The Senate majority leader blocked Merrick Garland’s nomination during the Obama administration in 2016, purportedly because it was an election year.
Senate Majority Leader Mitch McConnell (R-Ky.) said Tuesday he would work to fill any Supreme Court vacancy in 2020, an election year, despite his efforts to scuttle Judge Merrick Garland’s nomination to the bench for that very reason in 2016.
“Uh, we’d fill it,” McConnell said in response to an audience question during an event at the Paducah Chamber of Commerce in Kentucky on Tuesday afternoon. The lawmaker issued a small smile during his answer as guests in the room laughed.
He continued: “The reason I started with the judges ... I mean, if you want to have a long-lasting positive impact on a country, everything else changes.”

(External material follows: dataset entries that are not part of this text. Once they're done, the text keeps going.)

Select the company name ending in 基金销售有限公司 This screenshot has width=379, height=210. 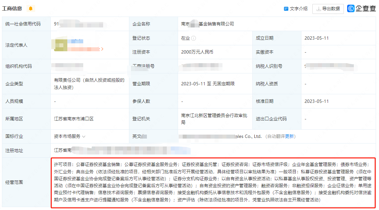pyautogui.click(x=207, y=24)
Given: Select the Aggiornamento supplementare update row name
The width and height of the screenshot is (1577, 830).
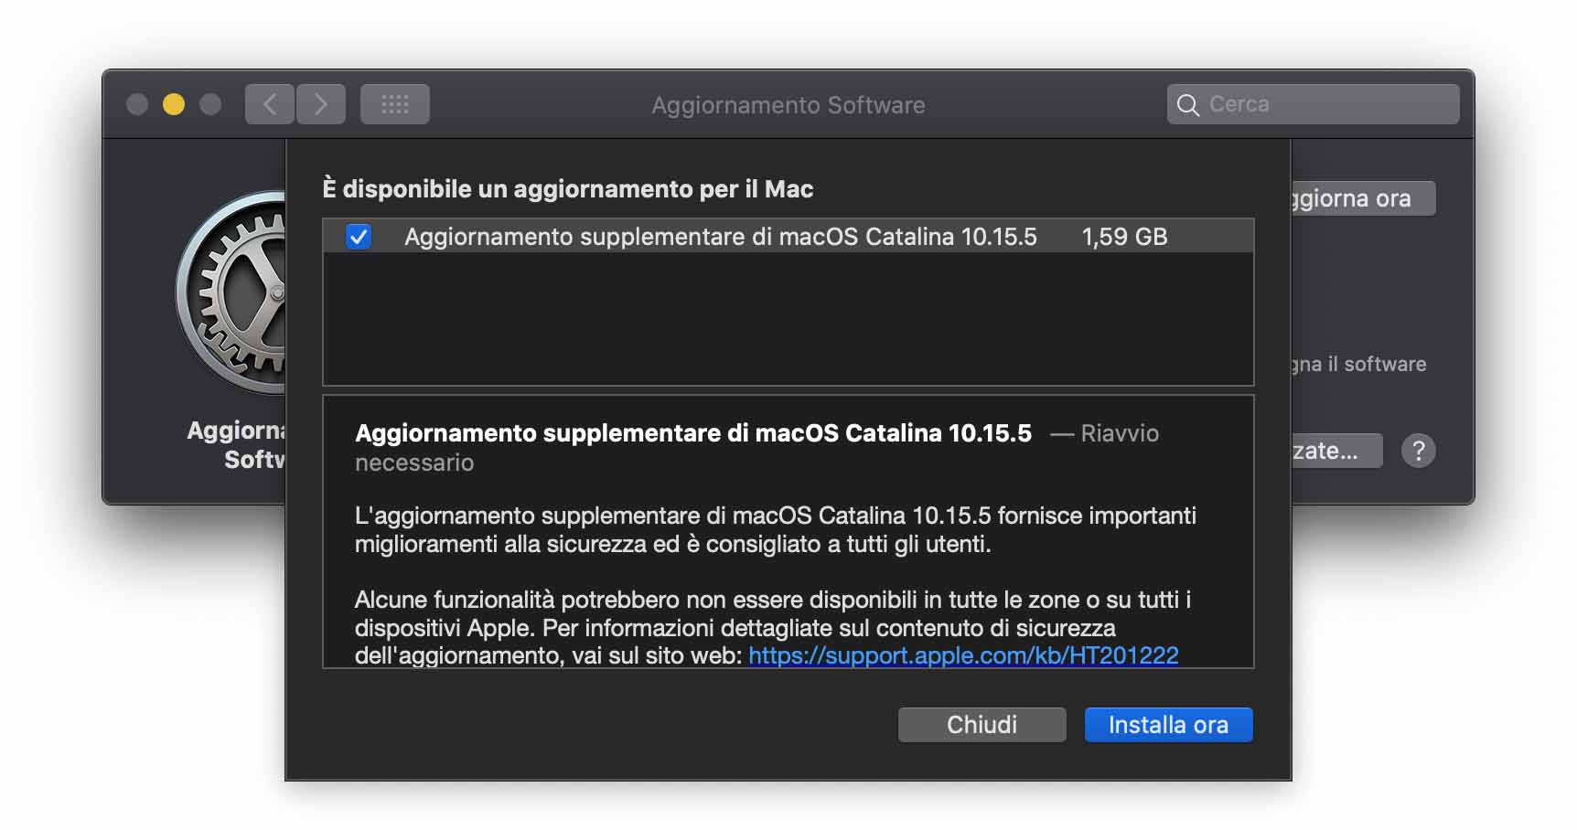Looking at the screenshot, I should (x=720, y=237).
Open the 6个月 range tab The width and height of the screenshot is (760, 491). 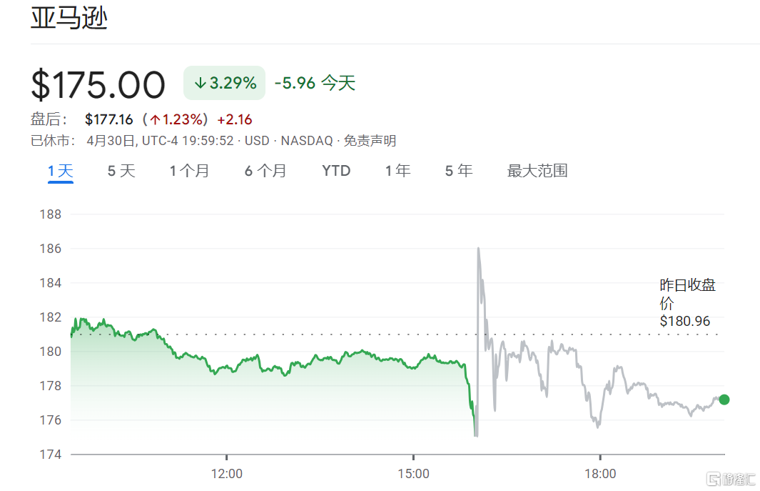point(265,171)
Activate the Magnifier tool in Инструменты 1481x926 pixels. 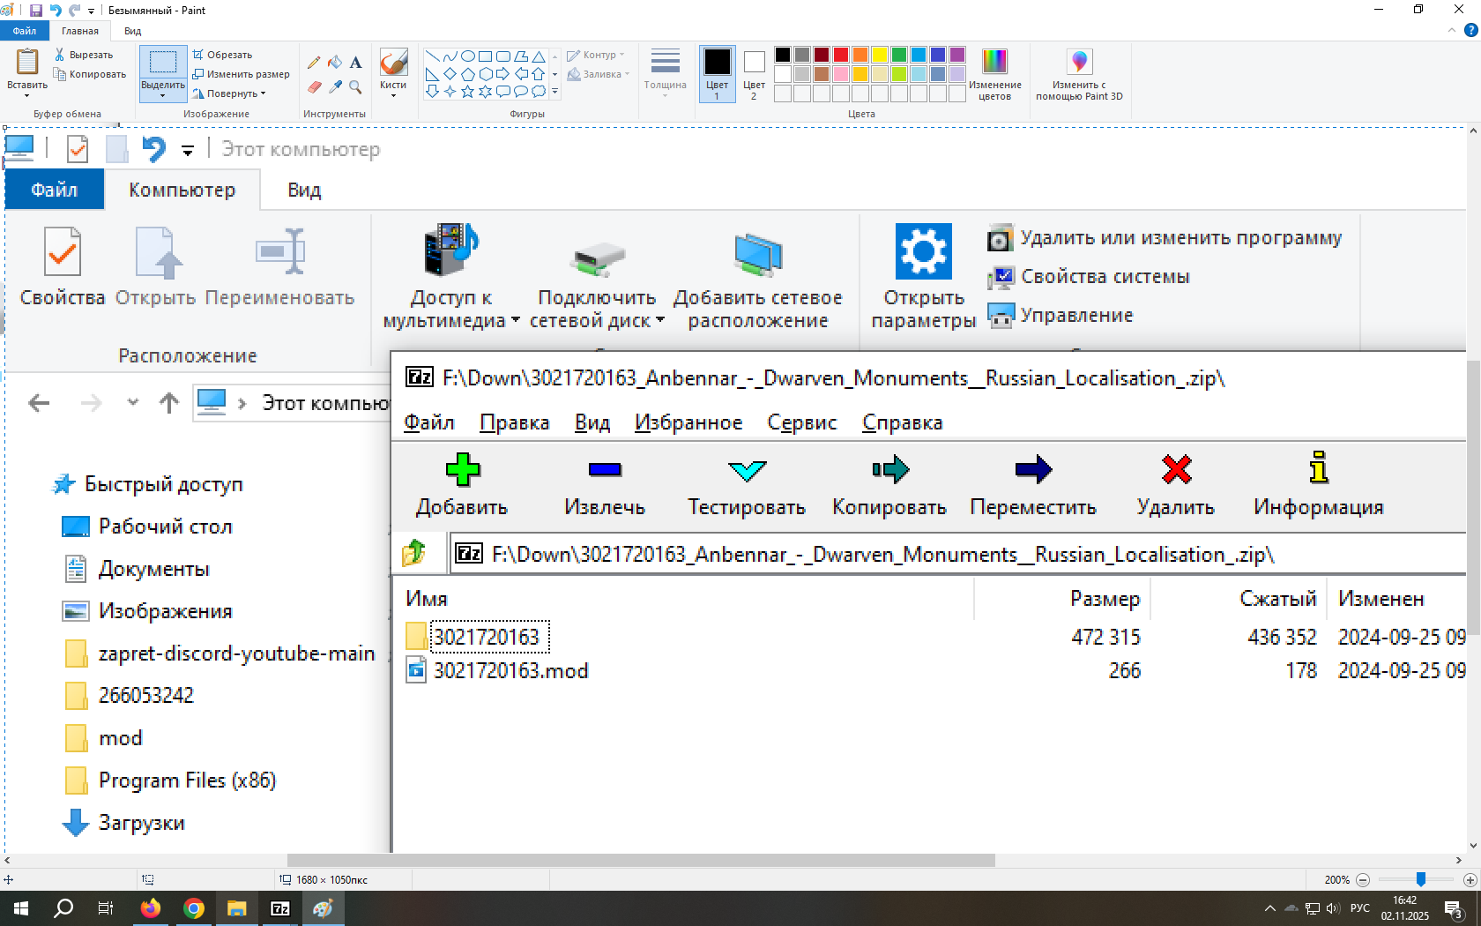click(x=355, y=86)
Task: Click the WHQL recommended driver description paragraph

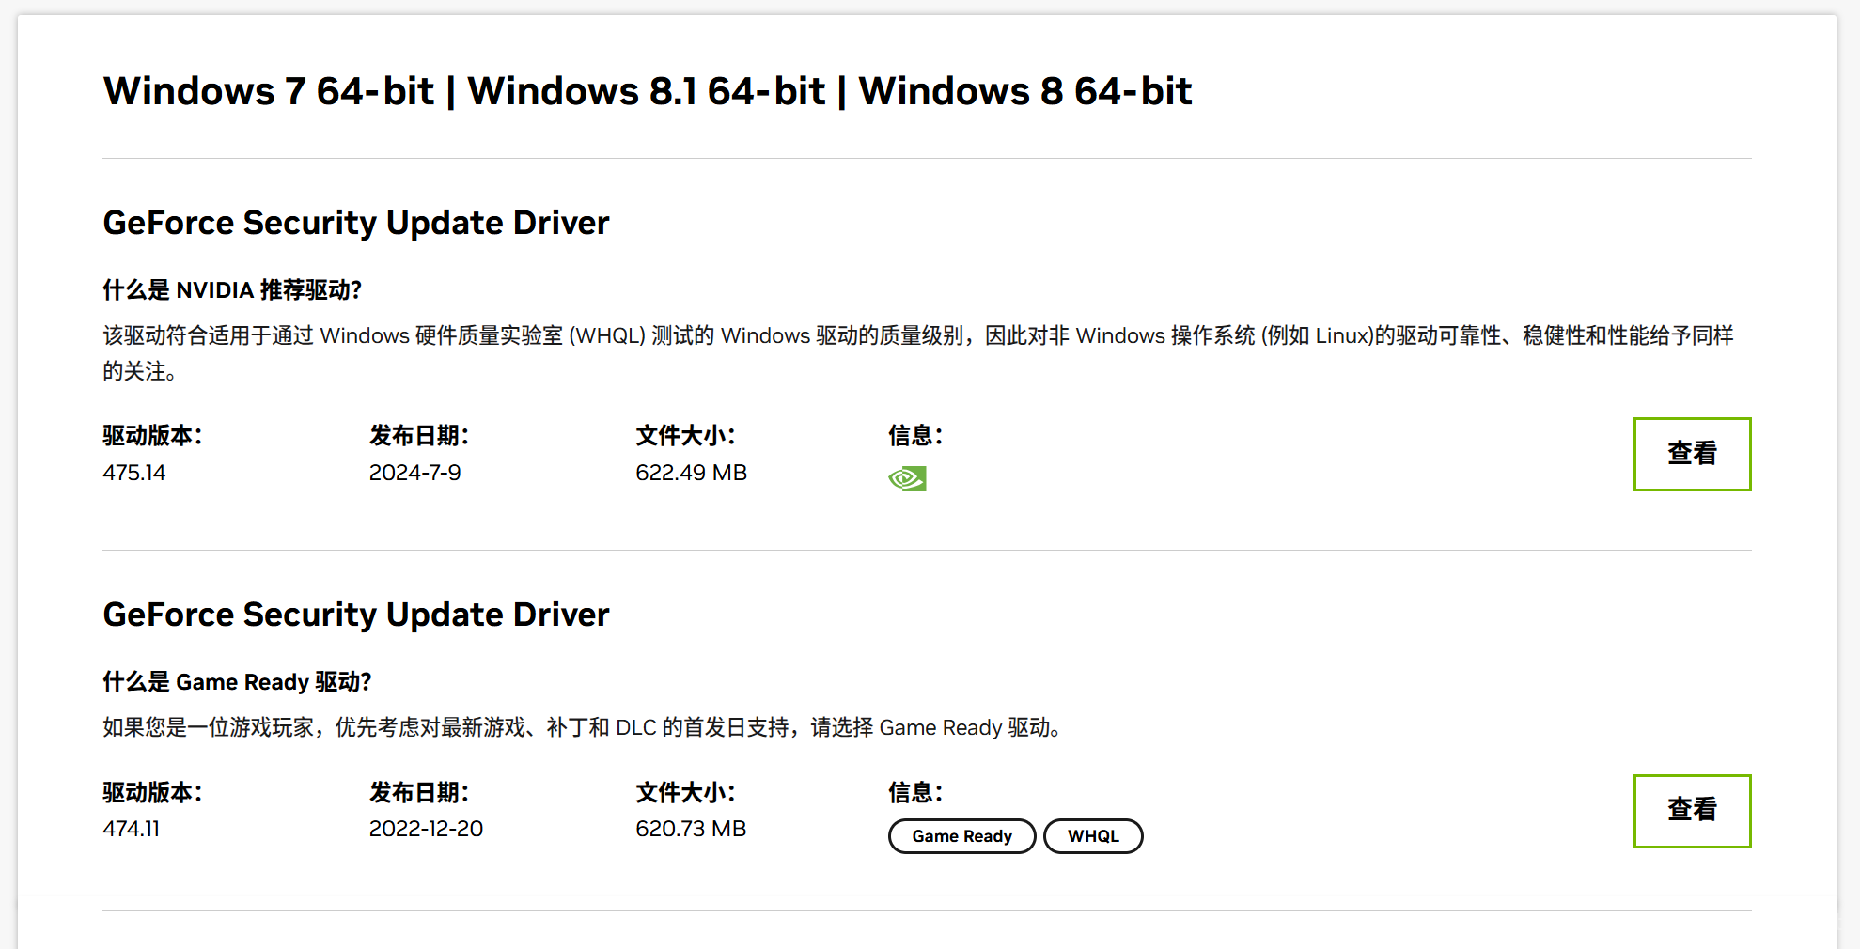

McConnell’s office did not immediately reply to HuffPost’s request for clarification of his remarks.
The senator’s comments are notable, given his rhetoric during the final months of former President Barack Obama’s tenure in the White House. McConnell refused to hold any debate on Garland, Obama’s nominee to fill the vacancy created by the death of Supreme Court Justice Antonin Scalia in February 2016, saying no one should be considered until after that year’s presidential election.
Filling the vacancy on the court ultimately fell to President Donald Trump, who named Justice Neil Gorsuch to the bench.
McConnell has shifted his story in recent months, saying in an interview with Fox News last October that he didn’t want to “destroy” Garland, but was following “tradition in America.”
“If you have ... a Senate of a different party than the president, you don’t fill a vacancy created in a presidential year,” McConnell told Fox News host Chris Wallace. “That went all the way back to 1888.”
At the time, he declined to say if he would confirm a Supreme Court nomination in 2020 if Trump were in the midst of a reelection battle.
In an interview with The New York Times earlier this year, McConnell called his blocking of Garland the most important thing he’d done in his political career, saying: “I think the most consequential call I made was before President Trump came to office.”
“The decision not to fill the Scalia vacancy,” the senator said. “I think that’s the most consequential thing I’ve ever done.”
McConnell echoed those sentiments on Tuesday and said he hoped his efforts to overhaul America’s judiciary will make a lasting mark on the country’s history.
“What can’t be undone is a lifetime appointment to a young man or woman who believes in the quaint notion that the job of a judge is to follow the law,” McConnell said during the event. “So that’s the most important thing that we’ve done for the country, which cannot be undone.”